* **BRIEF**: What follows is a set of records. Repeat them word for word.

* **THE INPUT**:
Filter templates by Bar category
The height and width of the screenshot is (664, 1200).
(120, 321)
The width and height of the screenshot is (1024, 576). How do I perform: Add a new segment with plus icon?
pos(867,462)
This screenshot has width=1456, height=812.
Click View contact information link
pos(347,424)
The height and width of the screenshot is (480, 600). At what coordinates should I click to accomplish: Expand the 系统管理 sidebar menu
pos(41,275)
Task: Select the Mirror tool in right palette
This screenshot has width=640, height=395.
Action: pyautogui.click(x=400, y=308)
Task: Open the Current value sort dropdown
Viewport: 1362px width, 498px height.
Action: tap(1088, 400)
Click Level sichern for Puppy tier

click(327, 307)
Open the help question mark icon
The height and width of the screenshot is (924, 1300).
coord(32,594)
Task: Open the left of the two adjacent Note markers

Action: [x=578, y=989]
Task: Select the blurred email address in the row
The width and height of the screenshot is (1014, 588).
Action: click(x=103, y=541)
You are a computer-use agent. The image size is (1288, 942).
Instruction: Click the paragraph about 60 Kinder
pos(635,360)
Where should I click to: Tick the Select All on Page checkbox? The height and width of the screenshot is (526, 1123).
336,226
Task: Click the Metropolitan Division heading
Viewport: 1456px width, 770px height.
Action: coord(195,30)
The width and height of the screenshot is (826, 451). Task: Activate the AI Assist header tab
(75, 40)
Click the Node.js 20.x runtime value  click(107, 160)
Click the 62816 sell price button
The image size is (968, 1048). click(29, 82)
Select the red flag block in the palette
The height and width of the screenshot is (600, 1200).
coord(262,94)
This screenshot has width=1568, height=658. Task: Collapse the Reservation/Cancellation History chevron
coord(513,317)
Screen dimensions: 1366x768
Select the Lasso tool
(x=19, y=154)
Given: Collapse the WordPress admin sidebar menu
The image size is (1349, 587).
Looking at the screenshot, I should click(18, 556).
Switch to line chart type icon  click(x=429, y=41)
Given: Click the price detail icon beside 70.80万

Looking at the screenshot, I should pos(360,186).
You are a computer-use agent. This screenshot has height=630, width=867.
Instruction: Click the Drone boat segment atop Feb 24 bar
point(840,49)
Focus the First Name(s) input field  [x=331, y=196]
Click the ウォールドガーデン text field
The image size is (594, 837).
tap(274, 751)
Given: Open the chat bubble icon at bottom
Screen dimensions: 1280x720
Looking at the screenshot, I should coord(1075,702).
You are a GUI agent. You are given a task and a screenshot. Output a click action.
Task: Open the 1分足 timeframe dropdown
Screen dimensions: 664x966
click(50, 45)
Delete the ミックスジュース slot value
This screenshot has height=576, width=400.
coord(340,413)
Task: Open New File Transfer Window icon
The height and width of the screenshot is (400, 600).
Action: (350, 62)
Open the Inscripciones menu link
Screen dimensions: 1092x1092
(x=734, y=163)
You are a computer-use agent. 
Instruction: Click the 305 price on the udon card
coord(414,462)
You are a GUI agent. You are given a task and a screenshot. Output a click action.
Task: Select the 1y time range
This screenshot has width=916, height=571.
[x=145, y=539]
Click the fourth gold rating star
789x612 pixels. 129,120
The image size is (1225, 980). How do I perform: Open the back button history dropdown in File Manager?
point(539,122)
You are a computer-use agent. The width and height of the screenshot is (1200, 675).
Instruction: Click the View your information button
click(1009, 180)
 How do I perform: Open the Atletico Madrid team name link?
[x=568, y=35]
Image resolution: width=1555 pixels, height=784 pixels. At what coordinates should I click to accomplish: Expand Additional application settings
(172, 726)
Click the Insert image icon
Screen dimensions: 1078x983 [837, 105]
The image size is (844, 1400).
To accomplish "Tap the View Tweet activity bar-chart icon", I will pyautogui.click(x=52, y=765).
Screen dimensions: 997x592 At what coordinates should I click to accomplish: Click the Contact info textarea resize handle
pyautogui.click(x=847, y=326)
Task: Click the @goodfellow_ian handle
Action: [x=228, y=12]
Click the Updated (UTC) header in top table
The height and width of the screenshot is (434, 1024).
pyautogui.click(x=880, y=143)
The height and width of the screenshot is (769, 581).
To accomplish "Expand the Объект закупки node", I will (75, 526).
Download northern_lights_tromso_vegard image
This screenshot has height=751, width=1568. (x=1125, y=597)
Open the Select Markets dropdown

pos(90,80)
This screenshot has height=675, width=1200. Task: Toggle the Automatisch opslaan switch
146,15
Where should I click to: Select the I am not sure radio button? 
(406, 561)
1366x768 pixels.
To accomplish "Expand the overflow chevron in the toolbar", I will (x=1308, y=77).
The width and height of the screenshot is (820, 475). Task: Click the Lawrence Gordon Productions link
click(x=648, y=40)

* **OUTPUT OF THE EXERCISE**:
Filter templates by Bar category
The height and width of the screenshot is (664, 1200).
(120, 321)
The width and height of the screenshot is (1024, 576). How do I perform: Add a new segment with plus icon?
pos(867,462)
This screenshot has width=1456, height=812.
Click View contact information link
pos(347,424)
The height and width of the screenshot is (480, 600). At what coordinates should I click to accomplish: Expand the 系统管理 sidebar menu
pos(41,275)
Task: Select the Mirror tool in right palette
This screenshot has width=640, height=395.
Action: pyautogui.click(x=400, y=308)
Task: Open the Current value sort dropdown
Viewport: 1362px width, 498px height.
Action: tap(1088, 400)
Click Level sichern for Puppy tier

click(327, 307)
Open the help question mark icon
The height and width of the screenshot is (924, 1300).
coord(32,594)
Task: Open the left of the two adjacent Note markers

Action: [x=578, y=989]
Task: Select the blurred email address in the row
The width and height of the screenshot is (1014, 588).
Action: click(x=103, y=541)
You are a computer-use agent. The image size is (1288, 942).
Instruction: Click the paragraph about 60 Kinder
pos(635,360)
Where should I click to: Tick the Select All on Page checkbox? The height and width of the screenshot is (526, 1123).
336,226
Task: Click the Metropolitan Division heading
Viewport: 1456px width, 770px height.
Action: coord(195,30)
The width and height of the screenshot is (826, 451). Task: Activate the AI Assist header tab
(75, 40)
Click the Node.js 20.x runtime value  click(107, 160)
Click the 62816 sell price button
The image size is (968, 1048). click(29, 82)
Select the red flag block in the palette
The height and width of the screenshot is (600, 1200).
coord(262,94)
This screenshot has width=1568, height=658. Task: Collapse the Reservation/Cancellation History chevron
coord(513,317)
Screen dimensions: 1366x768
Select the Lasso tool
(x=19, y=154)
Given: Collapse the WordPress admin sidebar menu
The image size is (1349, 587).
Looking at the screenshot, I should click(18, 556).
Switch to line chart type icon  click(x=429, y=41)
Given: Click the price detail icon beside 70.80万

Looking at the screenshot, I should pos(360,186).
You are a computer-use agent. This screenshot has height=630, width=867.
Instruction: Click the Drone boat segment atop Feb 24 bar
point(840,49)
Focus the First Name(s) input field  [x=331, y=196]
Click the ウォールドガーデン text field
The image size is (594, 837).
tap(274, 751)
Given: Open the chat bubble icon at bottom
Screen dimensions: 1280x720
Looking at the screenshot, I should coord(1075,702).
You are a GUI agent. You are given a task and a screenshot. Output a click action.
Task: Open the 1分足 timeframe dropdown
Screen dimensions: 664x966
click(50, 45)
Delete the ミックスジュース slot value
This screenshot has height=576, width=400.
coord(340,413)
Task: Open New File Transfer Window icon
The height and width of the screenshot is (400, 600).
Action: (350, 62)
Open the Inscripciones menu link
Screen dimensions: 1092x1092
(x=734, y=163)
You are a computer-use agent. 
Instruction: Click the 305 price on the udon card
coord(414,462)
You are a GUI agent. You are given a task and a screenshot. Output a click action.
Task: Select the 1y time range
This screenshot has width=916, height=571.
[x=145, y=539]
Click the fourth gold rating star
789x612 pixels. 129,120
The image size is (1225, 980). How do I perform: Open the back button history dropdown in File Manager?
point(539,122)
You are a computer-use agent. The width and height of the screenshot is (1200, 675).
Instruction: Click the View your information button
click(1009, 180)
 How do I perform: Open the Atletico Madrid team name link?
[x=568, y=35]
Image resolution: width=1555 pixels, height=784 pixels. At what coordinates should I click to accomplish: Expand Additional application settings
(172, 726)
Click the Insert image icon
Screen dimensions: 1078x983 [837, 105]
The image size is (844, 1400).
To accomplish "Tap the View Tweet activity bar-chart icon", I will pyautogui.click(x=52, y=765).
Screen dimensions: 997x592 At what coordinates should I click to accomplish: Click the Contact info textarea resize handle
pyautogui.click(x=847, y=326)
Task: Click the @goodfellow_ian handle
Action: [x=228, y=12]
Click the Updated (UTC) header in top table
The height and width of the screenshot is (434, 1024).
pyautogui.click(x=880, y=143)
The height and width of the screenshot is (769, 581).
To accomplish "Expand the Объект закупки node", I will (75, 526).
Download northern_lights_tromso_vegard image
This screenshot has height=751, width=1568. (x=1125, y=597)
Open the Select Markets dropdown

pos(90,80)
This screenshot has height=675, width=1200. Task: Toggle the Automatisch opslaan switch
146,15
Where should I click to: Select the I am not sure radio button? 
(406, 561)
1366x768 pixels.
To accomplish "Expand the overflow chevron in the toolbar", I will (x=1308, y=77).
The width and height of the screenshot is (820, 475). Task: Click the Lawrence Gordon Productions link
click(x=648, y=40)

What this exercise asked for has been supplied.